4. The pet disease detection method based on near-infrared image temporal change analysis according to claim 1, characterized in that: Before first use or during the pet's health status confirmation phase, a personalized baseline establishment step is performed: under the pet's health status, multiple sets of near-infrared images are collected, and statistical analysis is used to establish the pet's individual health baseline image and normal fluctuation range of characteristics, which serves as a comparison benchmark for subsequent time-series change analysis.

5. The pet disease detection method based on near-infrared image temporal change analysis according to claim 1, characterized in that: The near-infrared image acquisition device also integrates a thermal imaging module to fuse and analyze near-infrared images and thermal images as part of the temporal variation characteristics.

6. The pet disease detection method based on near-infrared image temporal change analysis according to claim 1, characterized in that: The feature value changes include at least one of grayscale value, texture feature, and spectral feature.

7. The pet disease detection method and system based on near-infrared image temporal change analysis according to claim 1, characterized in that: The classification model is trained on a large amount of labeled near-infrared time-series images of pets in healthy and diseased states, and is able to identify feature change patterns associated with specific diseases.

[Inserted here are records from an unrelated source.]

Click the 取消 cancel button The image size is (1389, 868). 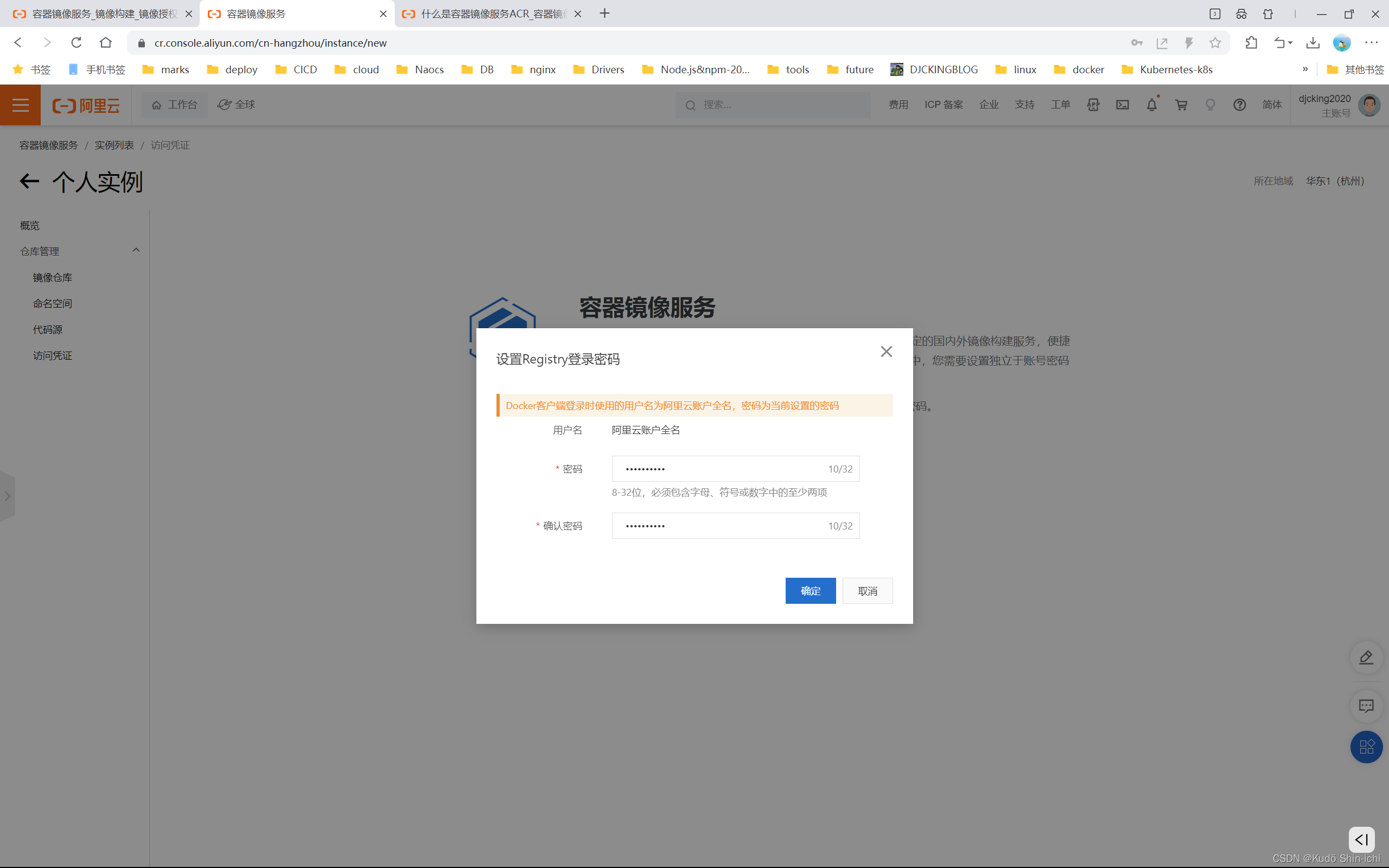tap(866, 590)
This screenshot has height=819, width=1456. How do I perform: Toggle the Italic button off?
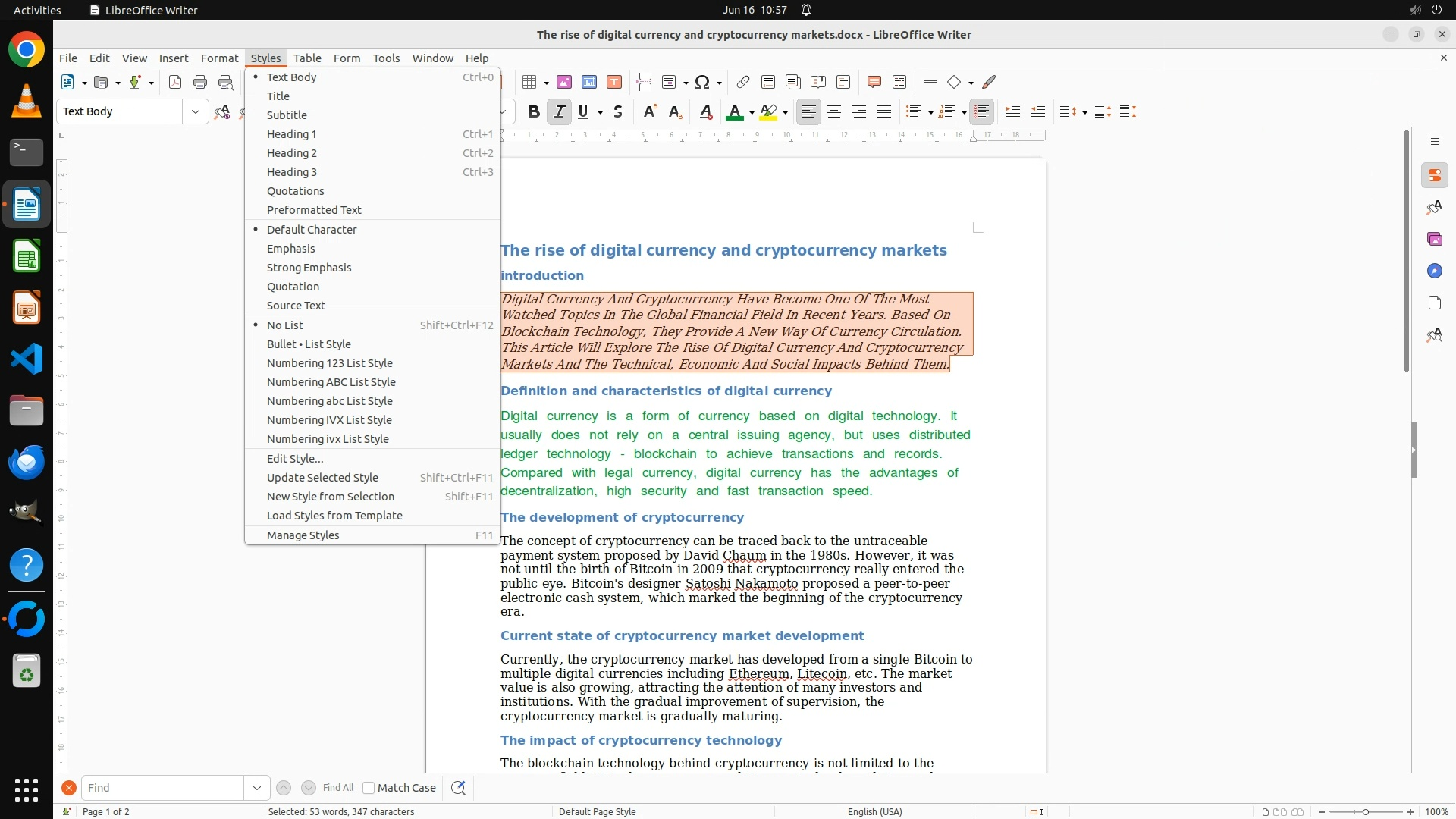pyautogui.click(x=559, y=111)
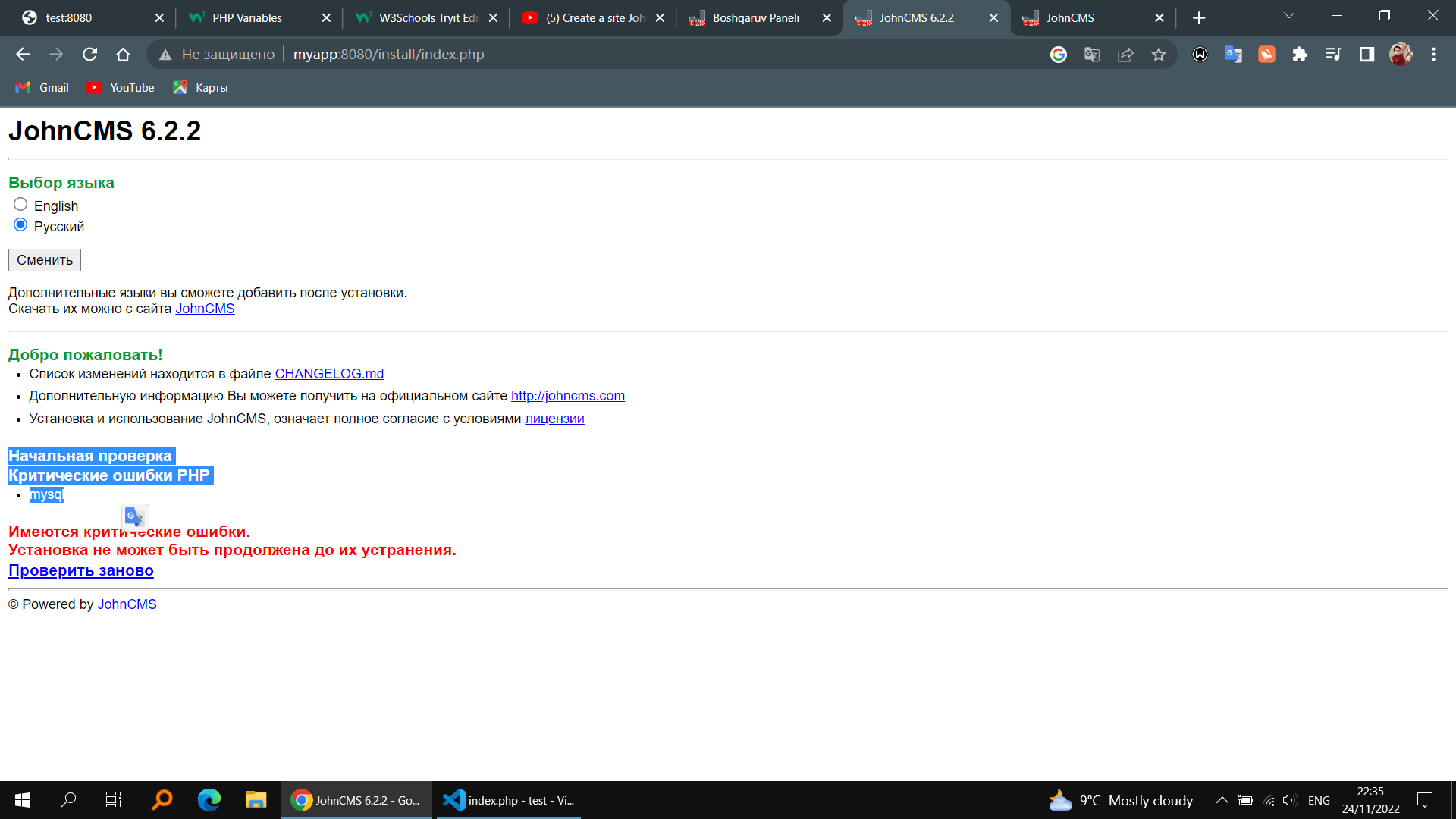The width and height of the screenshot is (1456, 819).
Task: Click the Share page icon
Action: pos(1125,54)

8. A pet disease detection system implementing the method as described in any one of claims 1 to 7, characterized in that, include: Near-infrared image acquisition terminal, used to capture and upload near-infrared images of specific parts of a pet; The processing unit, located in a cloud server or local computing device, includes an image preprocessing module, a hair removal module, a temporal analysis module, and a disease identification module. The image preprocessing module performs image normalization and hair interference removal; the temporal analysis module performs image registration, feature extraction, and change map generation; and the disease identification module has a built-in pre-trained classification model for disease identification based on temporal features. The user interaction terminal is used to receive and display test reports and early warning information, and to manage pet health records.

9. The pet disease detection system according to claim 8, characterized in that: The near-infrared image acquisition terminal is an intelligent device or a near-infrared camera equipped with a near-infrared light source and sensor.

10. The pet disease detection system according to claim 8, characterized in that: The user interaction terminal is a mobile APP or a web-based health management platform.